Michael Dwyer travelled to Bolivia in 2008 telling his family he was going to the South American country to take a bodyguard training course. He had recently graduated in construction management but with the start of the recession at home was finding work in the sector hard to come by.
The bodyguard course did not materialise once he arrived in Bolivia but he decided to stay on telling family and friends he had found work there with a local businessman, Eduardo Rózsa-Flores.
Killed alongside Dwyer, Rózsa-Flores is the central figure in the mystery about what his group was doing in Bolivia and who it was working for. The government claims it was setting up armed resistance to the state at the behest of the country’s political opposition. But leading opposition figures claim he was an agent provocateur brought over from Europe by the government to discredit it.
Dwyer’s family have always refused to believe their son was knowingly caught up in any political or subversive activity while in Bolivia.
Instead it has gathered evidence that it says proves he was summarily executed by its authorities.

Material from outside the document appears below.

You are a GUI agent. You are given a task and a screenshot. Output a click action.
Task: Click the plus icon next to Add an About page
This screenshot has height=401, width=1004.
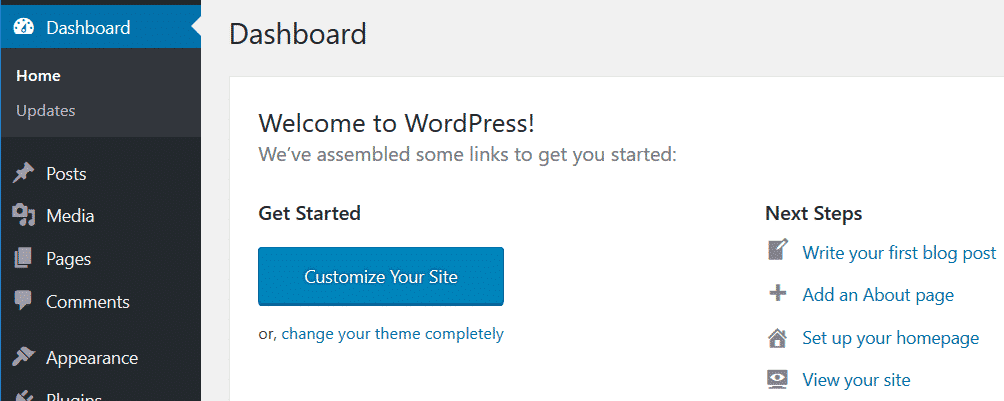pyautogui.click(x=777, y=294)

They have submitted the case to the UN’s special rapporteur on extrajudicial killings who has written to the Bolivian government seeking an investigation into the circumstances of Dwyer’s death. The Dwyers have also lobbied the EU parliament in Brussels and the Inter-American Commission on Human Rights in Washington to take action.

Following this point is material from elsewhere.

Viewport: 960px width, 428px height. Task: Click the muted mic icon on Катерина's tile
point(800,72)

Last year Dwyer’s mother Caroline and sister Aisling brought the family’s campaign to Bolivia itself. As well as visiting the hotel where he died they also formally presented their demand for an international inquiry into his death to senior government officials.
Though they have not definitively ruled out an international inquiry, Bolivia’s authorities have always refused to allow any outside investigation of the circumstances surrounding Dwyer’s death.